Segundo a assessoria de Guedes, a inclusão de UBS no programa do governo foi uma resposta a um pedido feito pelo Ministério da Saúde. De acordo com o Ministério da Saúde, a participação privada no setor é importante diante das restrições fiscais e das dificuldades de aperfeiçoar o modelo de governança por meio de contratações tradicionais”, justiçou a pasta da Economia, por meio de nota.

Governo Bolsonaro sonega recursos para a Saúde

Guedes faz parte da escola neoliberal dos Chicago Boys, responsáveis pelas privatizações no Chile que agravaram as desigualdades sociais no país. O modelo que tornou saúde e educação inacessíveis e praticamente dizimou a aposentadoria da população está por trás dos protestos que incendiaram o Chile há um ano, e que provocaram a convocação de um plebiscito no último domingo para enterrar o último resquício do legado do ditador Augusto Pinochet, para quem Guedes trabalhou como assessor econômico nos anos 90.

Ataque à Saúde da Família

Em artigo publicado no Outra Saúde, as editoras Maíra Mathias e Raquel Torres apontam que Bolsonaro e Guedes pretendem abrir a fórceps o caminho para as empresas lucrarem com a atenção primária em um país onde cerca de 60% da população é coberta por uma equipe de Saúde da Família – serviço avaliado como bom ou muito bom por 80% daqueles que usam, segundo o Ipea”. 

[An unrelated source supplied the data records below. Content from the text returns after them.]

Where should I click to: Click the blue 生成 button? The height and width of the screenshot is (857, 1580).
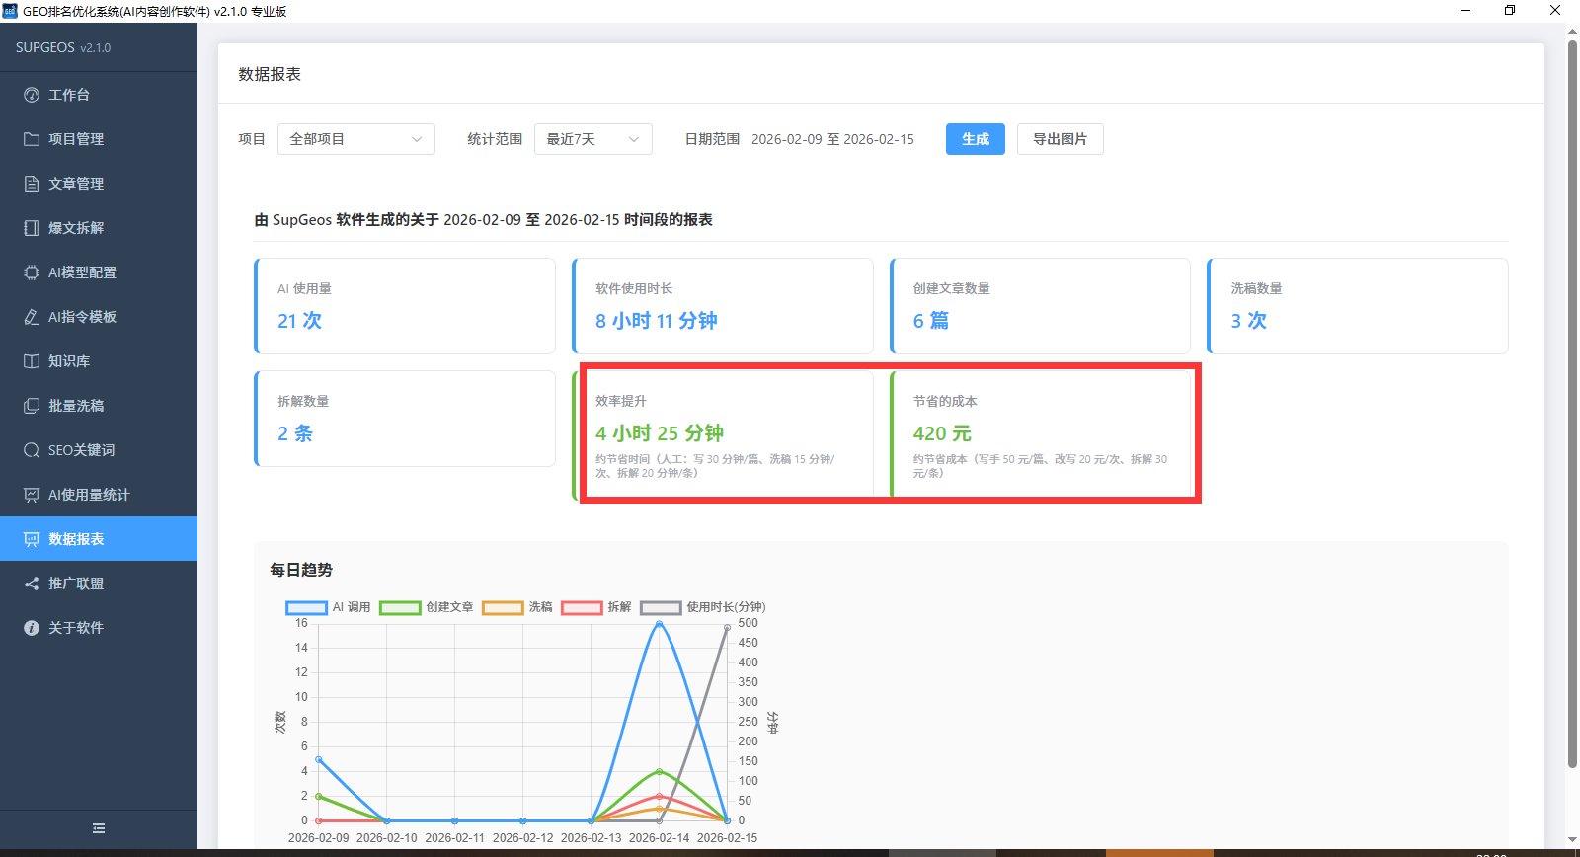coord(975,139)
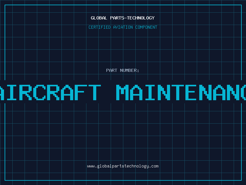The image size is (246, 185).
Task: Click the "PART NUMBER:" label
Action: click(123, 70)
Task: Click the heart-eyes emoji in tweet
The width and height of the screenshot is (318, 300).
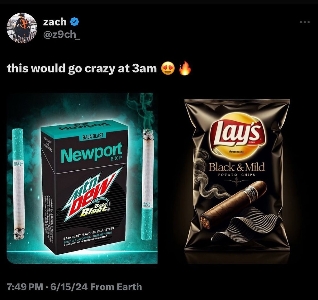Action: [168, 68]
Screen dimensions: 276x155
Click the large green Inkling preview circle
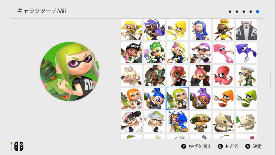70,71
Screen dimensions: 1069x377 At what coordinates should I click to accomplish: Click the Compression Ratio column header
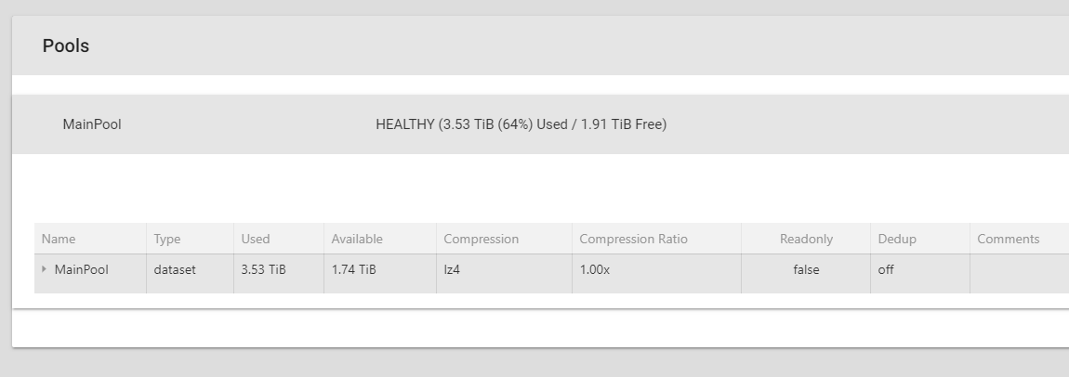[x=633, y=239]
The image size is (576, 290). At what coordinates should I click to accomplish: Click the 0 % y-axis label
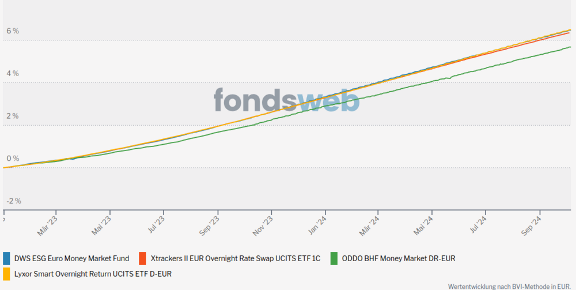(12, 159)
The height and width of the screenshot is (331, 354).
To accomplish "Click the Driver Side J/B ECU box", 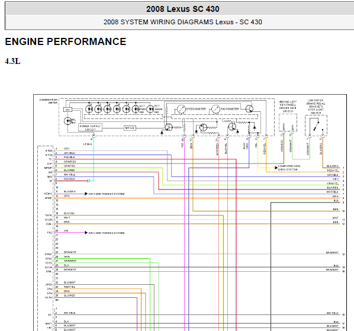I will point(288,123).
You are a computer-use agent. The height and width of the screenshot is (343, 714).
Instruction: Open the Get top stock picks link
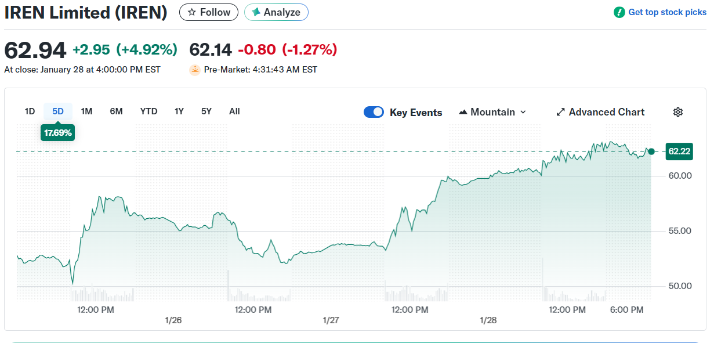coord(667,12)
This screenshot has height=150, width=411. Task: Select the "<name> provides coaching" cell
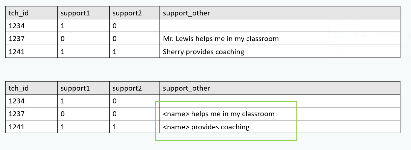[206, 127]
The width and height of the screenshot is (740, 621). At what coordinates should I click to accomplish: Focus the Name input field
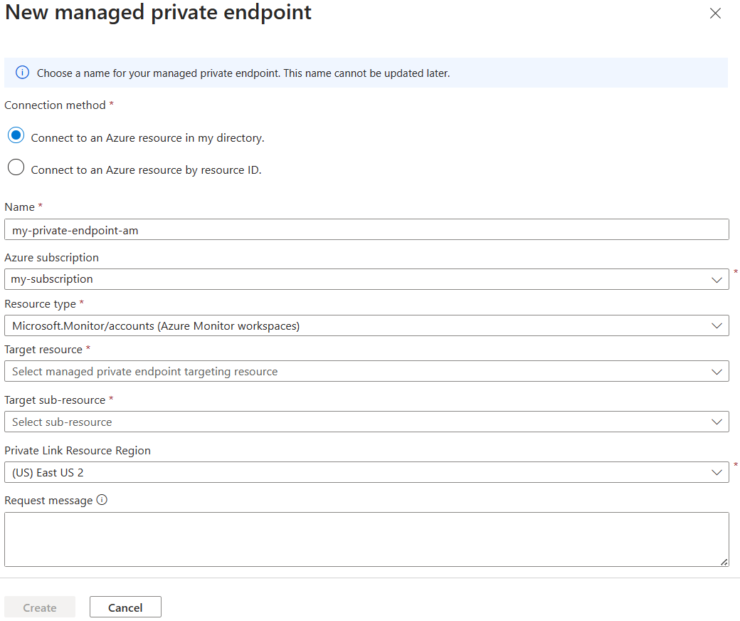coord(366,230)
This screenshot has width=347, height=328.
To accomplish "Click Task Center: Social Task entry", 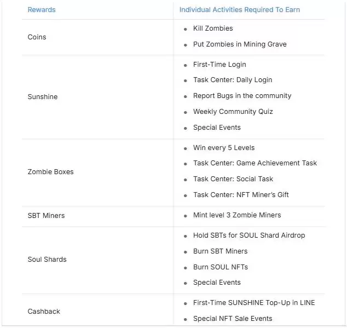I will [233, 179].
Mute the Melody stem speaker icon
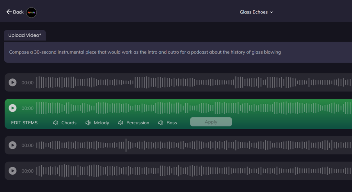 coord(88,123)

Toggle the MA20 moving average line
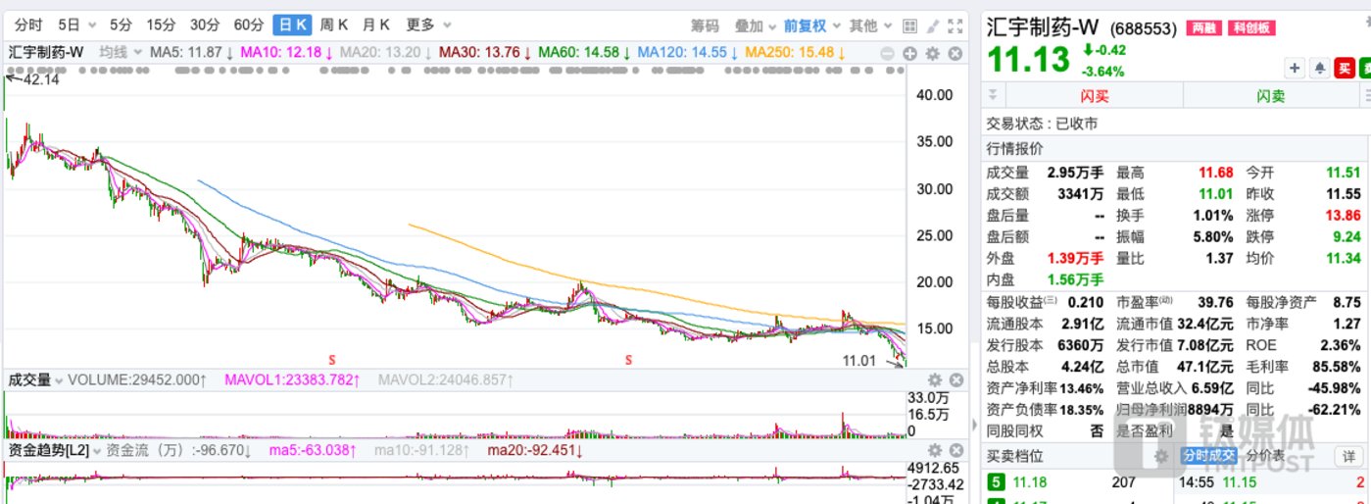(x=397, y=53)
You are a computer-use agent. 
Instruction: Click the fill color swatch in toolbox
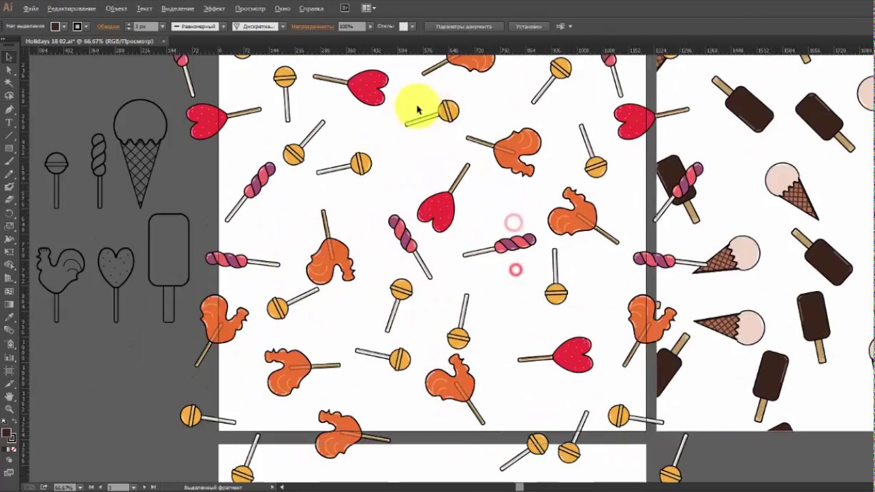[x=6, y=433]
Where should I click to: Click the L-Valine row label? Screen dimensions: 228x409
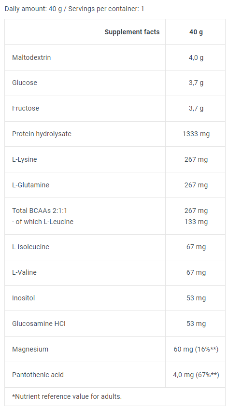[24, 272]
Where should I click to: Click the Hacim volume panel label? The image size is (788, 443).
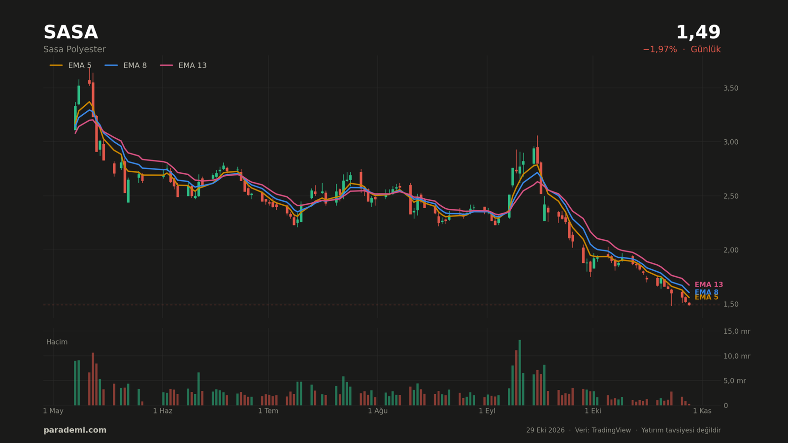point(57,342)
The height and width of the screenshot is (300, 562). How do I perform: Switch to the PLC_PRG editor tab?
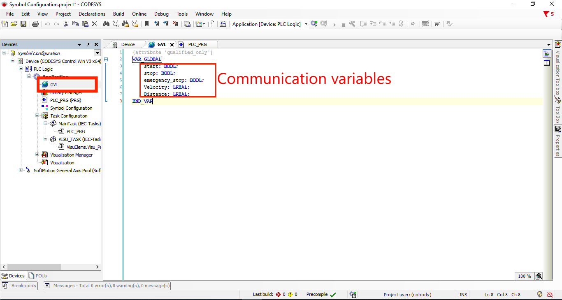[x=197, y=44]
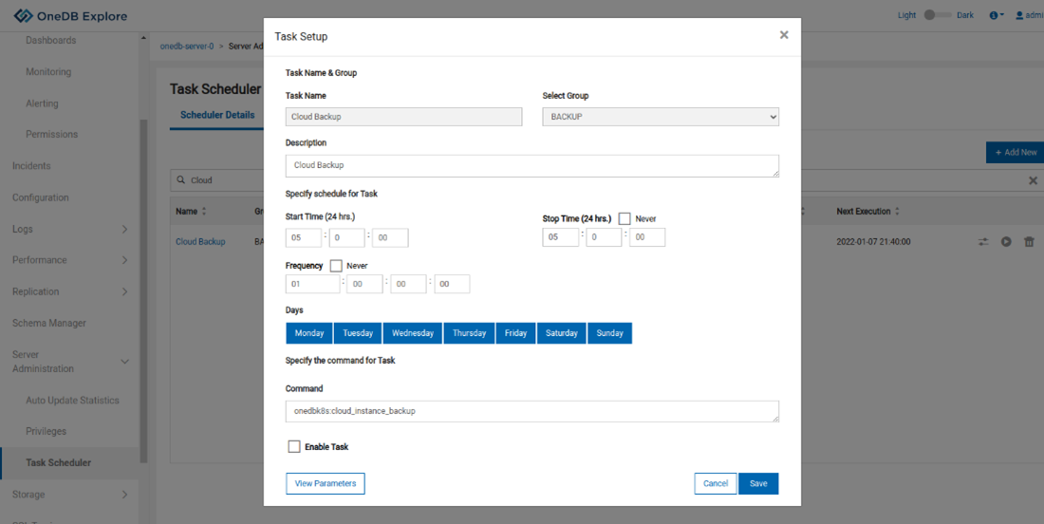Check the Stop Time Never checkbox
The image size is (1044, 524).
pyautogui.click(x=625, y=218)
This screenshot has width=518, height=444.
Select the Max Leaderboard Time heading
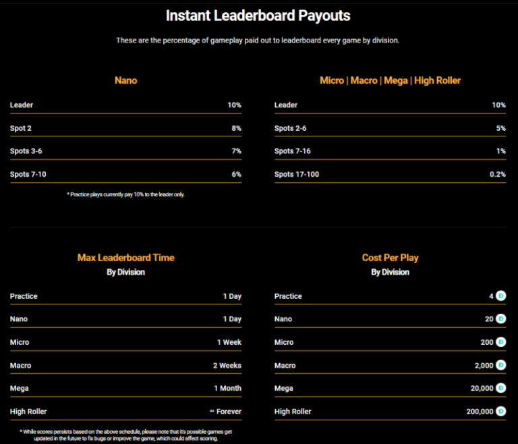point(125,257)
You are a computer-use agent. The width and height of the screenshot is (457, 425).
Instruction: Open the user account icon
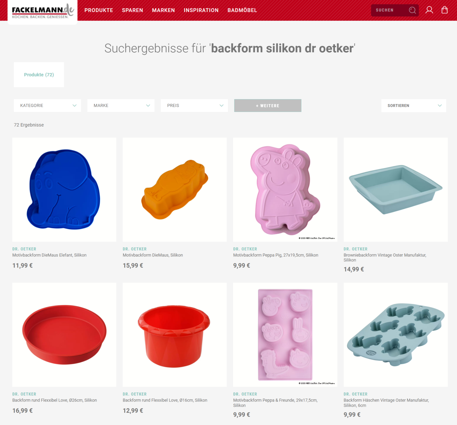click(x=429, y=10)
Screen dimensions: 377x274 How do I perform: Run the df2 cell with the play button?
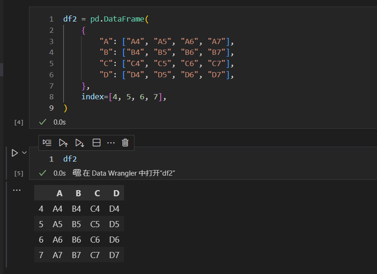tap(14, 152)
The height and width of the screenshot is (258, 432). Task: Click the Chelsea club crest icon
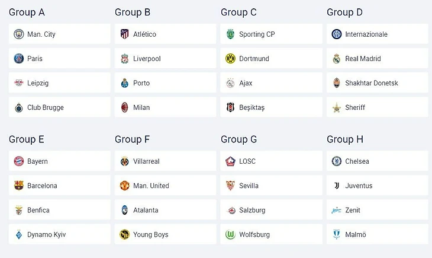point(337,161)
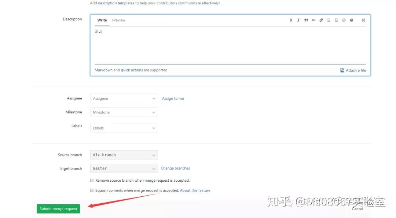The image size is (396, 218).
Task: Submit the merge request
Action: [58, 208]
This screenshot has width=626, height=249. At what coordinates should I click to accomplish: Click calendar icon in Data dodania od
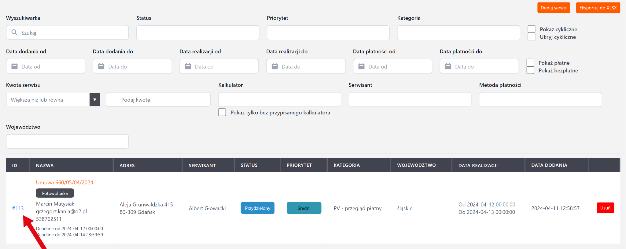(x=14, y=66)
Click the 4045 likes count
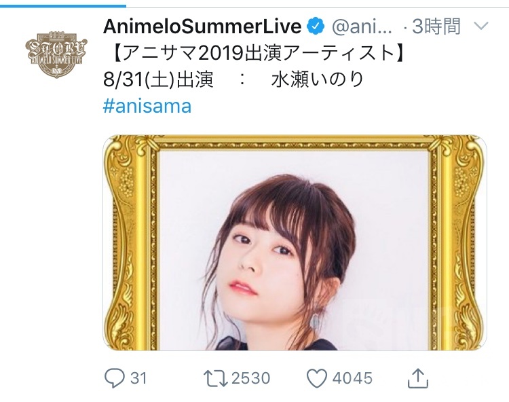This screenshot has height=402, width=509. click(352, 378)
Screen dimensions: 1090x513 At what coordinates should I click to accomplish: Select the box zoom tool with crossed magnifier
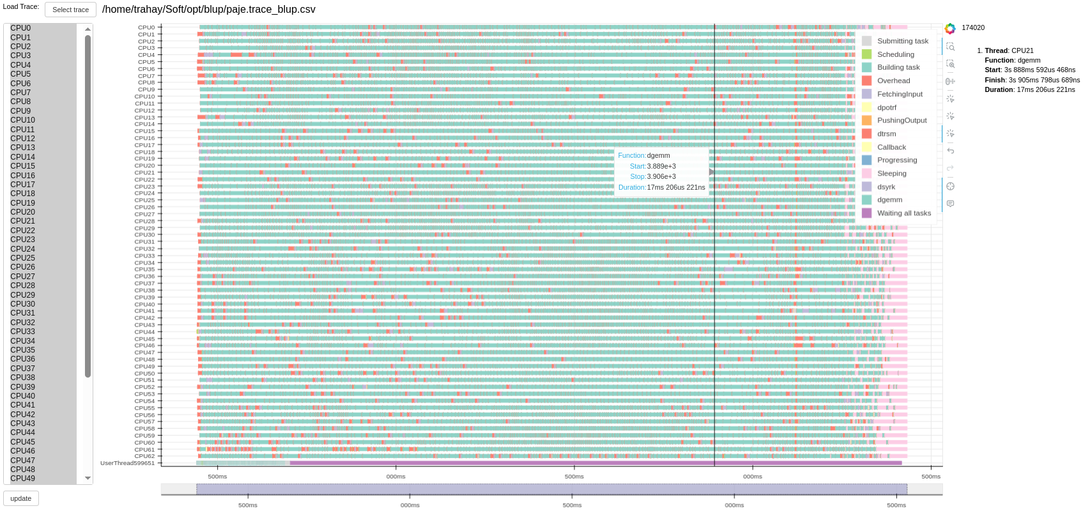[950, 64]
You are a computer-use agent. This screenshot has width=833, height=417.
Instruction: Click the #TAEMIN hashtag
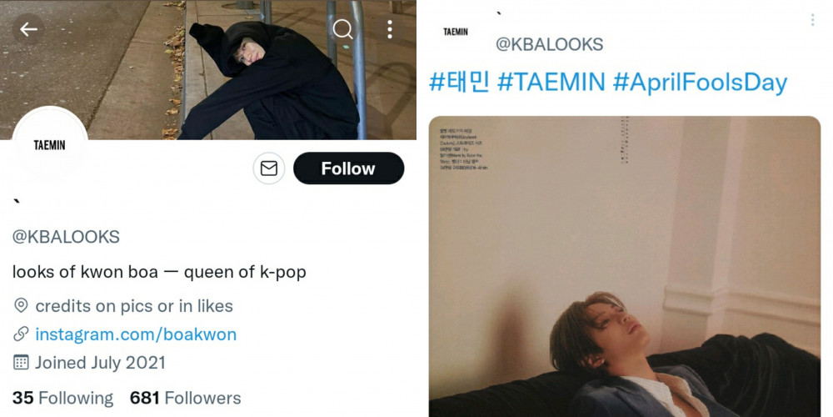[551, 83]
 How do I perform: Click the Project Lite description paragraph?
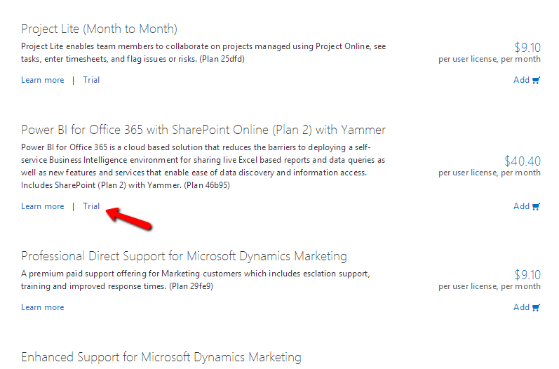point(203,53)
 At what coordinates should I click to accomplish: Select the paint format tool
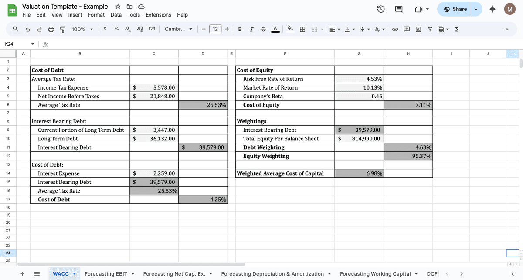click(62, 29)
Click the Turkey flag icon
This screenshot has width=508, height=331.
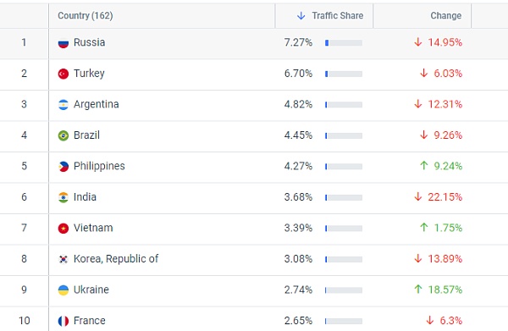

O recuo de Bolsonaro demonstra que a sociedade brasileira não pretende assistir de braços cruzados a destruição de um sistema de saúde que é exemplo no mundo para atendimento amplo, gratuito e universal à população. Organizações de saúde, entidades, artistas, personalidades e parlamentares reagiram à tentativa de destruição do Sistema Único de Saúde (SUS), um bem do povo brasileiro.

“Nesta pandemia que, infelizmente, o governo mostrou descaso no combate à Covid-19, ficou, mais uma vez, provada a importância do SUS”, escreveu o senador Paulo Paim (PT-RS), no artigo “Privatizar o SUS, não! Salvar Vidas, sim!” – leia nas indicações de texto, acima. “Milhares de vidas foram salvas. Há de se dizer também que cerca de 3 milhões de clientes de planos privados migraram para o SUS, devido aos abusivos aumentos”, lembrou Paim.

O Conselho Nacional de Secretários de Saúde (CONASS) levantou dúvidas quanto ao propósito real do governo ao editar o decreto. “Preparado sem debate, o texto [do decreto] mistura aspectos distintos, como construção, modernização e operação das UBS”, declarou o conselho, em nota publicada pela rede BBC.

“Por força de lei, decisões relativas à gestão do SUS não são tomadas unilateralmente”, observou o CONASS, para quem os modelos de gestão do SUS devem ser ser debatidos entre governo federal, estado e municípios. “O decreto apresentado não trata de um modelo de governança, mas é uma imposição de um modelo de negócio”, concluiu.

Já o médico Reinaldo Gaspar da Mota, integrante da Rede Nacional de Médicas e Médicos Populares – e professor na UFMT –, considera que a população está atenta às investidas do governo contra a saúde. “Isso que ele [Bolsonaro] está fazendo vai ficar para a história como um dos piores absurdos do pior governo que o país já teve. E é claro que o povo está prestando atenção”, afirmou, durante uma transmissão ao vivo pelas redes do site Brasil de Fato.

“O povo brasileiro está em um momento de vulnerabilidade, mais de 158 mil mortos, dentro de uma pandemia que está nos arrasando e que nos deixa bastante inseguros. Vem um presidente, que deveria estar cuidando da saúde, desmontar a saúde? Isso é um absurdo!”, exclamou.